/ 9 August 2022

Court invalidates Mkhwebane’s report on Ivan Pillay

Public Protector Busisiwe Mkhwebane.
Public Protector Busisiwe Mkhwebane. (David Harrison/M&G)

The Pretoria high court has set aside the most recent adverse findings by the public protector against former South African Revenue Services (Sars) official Ivan Pillay as unlawful.

It was the third report implicating Pillay issued on the watch of suspended public protector Busisiwe Mkhwebane to be overturned by the courts with scathing criticism of the manner in which her investigation was conducted.

The high court found that Mkhwebane violated Pillay’s constitutional rights by failing to give him any notice of the investigation and the right to be heard on the remedial action she considered granting against him. 

It granted a consent order on Monday declaring all aspects of the report relating to him and all remedial action directed against him unlawful and set aside. 
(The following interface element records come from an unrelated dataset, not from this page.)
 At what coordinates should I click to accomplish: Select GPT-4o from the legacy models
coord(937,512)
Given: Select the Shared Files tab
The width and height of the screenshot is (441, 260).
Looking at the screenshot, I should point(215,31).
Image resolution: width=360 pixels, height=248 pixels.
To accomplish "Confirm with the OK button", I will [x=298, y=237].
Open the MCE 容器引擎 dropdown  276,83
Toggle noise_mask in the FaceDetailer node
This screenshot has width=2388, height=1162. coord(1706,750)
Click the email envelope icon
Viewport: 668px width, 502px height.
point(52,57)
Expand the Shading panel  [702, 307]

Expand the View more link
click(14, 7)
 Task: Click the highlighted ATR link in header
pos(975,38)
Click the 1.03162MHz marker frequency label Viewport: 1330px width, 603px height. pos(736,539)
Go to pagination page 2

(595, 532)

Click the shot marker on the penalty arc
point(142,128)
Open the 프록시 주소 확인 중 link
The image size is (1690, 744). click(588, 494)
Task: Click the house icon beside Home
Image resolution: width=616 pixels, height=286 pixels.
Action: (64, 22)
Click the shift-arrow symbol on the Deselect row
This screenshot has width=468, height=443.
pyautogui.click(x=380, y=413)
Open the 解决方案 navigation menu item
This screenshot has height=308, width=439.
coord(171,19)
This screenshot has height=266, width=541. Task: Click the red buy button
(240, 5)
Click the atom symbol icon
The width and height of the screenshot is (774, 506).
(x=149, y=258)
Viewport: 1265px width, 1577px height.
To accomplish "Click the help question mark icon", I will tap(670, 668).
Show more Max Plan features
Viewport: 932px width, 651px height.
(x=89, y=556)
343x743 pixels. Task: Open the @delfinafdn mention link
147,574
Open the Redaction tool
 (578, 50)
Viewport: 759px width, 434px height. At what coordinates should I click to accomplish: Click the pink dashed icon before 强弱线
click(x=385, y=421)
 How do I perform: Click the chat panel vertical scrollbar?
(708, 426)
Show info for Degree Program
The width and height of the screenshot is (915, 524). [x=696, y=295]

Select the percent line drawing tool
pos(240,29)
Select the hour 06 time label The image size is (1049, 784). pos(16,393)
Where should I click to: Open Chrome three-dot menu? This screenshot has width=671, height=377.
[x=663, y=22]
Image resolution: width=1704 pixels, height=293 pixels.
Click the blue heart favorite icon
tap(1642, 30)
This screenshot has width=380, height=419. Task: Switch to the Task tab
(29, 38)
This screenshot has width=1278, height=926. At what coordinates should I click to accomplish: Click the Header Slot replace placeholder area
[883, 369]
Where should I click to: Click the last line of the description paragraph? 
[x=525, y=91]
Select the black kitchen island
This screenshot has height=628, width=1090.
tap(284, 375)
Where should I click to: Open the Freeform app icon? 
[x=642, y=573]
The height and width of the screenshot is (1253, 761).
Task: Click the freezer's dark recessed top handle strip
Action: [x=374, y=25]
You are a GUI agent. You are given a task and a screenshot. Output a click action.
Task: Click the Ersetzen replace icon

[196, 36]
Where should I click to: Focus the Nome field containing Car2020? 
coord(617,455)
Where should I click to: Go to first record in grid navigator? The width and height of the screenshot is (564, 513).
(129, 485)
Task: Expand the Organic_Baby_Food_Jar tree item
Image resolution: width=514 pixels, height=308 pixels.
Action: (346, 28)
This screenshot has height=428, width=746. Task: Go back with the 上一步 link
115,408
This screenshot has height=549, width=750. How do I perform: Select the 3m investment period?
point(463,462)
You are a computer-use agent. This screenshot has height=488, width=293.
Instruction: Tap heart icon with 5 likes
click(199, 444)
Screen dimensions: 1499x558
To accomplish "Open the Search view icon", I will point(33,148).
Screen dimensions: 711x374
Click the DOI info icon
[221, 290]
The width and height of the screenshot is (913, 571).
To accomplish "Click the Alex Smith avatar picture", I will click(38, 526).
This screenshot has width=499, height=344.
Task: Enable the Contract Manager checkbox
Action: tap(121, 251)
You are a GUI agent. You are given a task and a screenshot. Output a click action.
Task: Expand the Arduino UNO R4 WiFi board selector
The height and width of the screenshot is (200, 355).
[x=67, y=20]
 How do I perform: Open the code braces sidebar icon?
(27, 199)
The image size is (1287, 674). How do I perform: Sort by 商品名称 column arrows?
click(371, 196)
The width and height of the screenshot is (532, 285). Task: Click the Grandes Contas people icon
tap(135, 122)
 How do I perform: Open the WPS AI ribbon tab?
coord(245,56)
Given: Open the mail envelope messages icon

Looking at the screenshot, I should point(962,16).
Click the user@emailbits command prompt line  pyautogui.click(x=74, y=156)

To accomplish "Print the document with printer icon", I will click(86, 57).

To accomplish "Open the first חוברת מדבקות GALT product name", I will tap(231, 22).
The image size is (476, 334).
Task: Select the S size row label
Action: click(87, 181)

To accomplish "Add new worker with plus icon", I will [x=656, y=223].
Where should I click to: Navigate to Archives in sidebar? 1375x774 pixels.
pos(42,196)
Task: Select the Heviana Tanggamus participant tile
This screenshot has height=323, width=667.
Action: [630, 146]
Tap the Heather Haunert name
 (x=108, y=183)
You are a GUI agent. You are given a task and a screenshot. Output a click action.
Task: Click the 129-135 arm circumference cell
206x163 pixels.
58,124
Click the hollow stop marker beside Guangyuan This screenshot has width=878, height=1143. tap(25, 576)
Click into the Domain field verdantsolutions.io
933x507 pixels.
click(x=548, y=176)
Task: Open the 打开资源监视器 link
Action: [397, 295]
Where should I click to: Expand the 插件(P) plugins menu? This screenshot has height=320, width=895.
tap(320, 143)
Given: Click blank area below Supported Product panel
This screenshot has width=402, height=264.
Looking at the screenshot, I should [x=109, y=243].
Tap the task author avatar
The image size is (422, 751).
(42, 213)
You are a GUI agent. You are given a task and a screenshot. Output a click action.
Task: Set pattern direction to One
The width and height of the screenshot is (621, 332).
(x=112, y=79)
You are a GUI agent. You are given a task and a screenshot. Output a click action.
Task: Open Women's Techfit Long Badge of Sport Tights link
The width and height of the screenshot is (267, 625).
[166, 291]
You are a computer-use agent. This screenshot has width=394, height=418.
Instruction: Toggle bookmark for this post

The report was issued in April and flowed from an investigation into “allegations of maladministration and improper conduct relating to irregular procurement processes by the South African Revenue Service” in the appointment of IT firm Budge, Barone and Dominick.

Mkhwebane previously made findings against Pillay and Public Enterprises Minister Pravin Gordhan, who was finance minister at the time, relating to his early retirement from the revenue service with full pension benefits and implicated him in the establishment of a so-called “rogue” investigative unit with Sars.

In both instances, her reports were overturned on review.

The office of the public protector has elected not to oppose any legal challenges filed against the third report, citing lack of prospect of success and the cost implications for an office that under Mkhwebane spent R67-million defending reports in court.

The parliamentary inquiry into her fitness to hold office will resume on Wednesday, after hearing evidence last week that she had pushed staff out of their posts and replaced them with members of the State Security Agency.

It also heard testimony from Pillay on Friday in which he pointed to what his lawyers termed “a litany” of abuses of power by Mkhwebane in her investigations into his retirement and the investigative unit.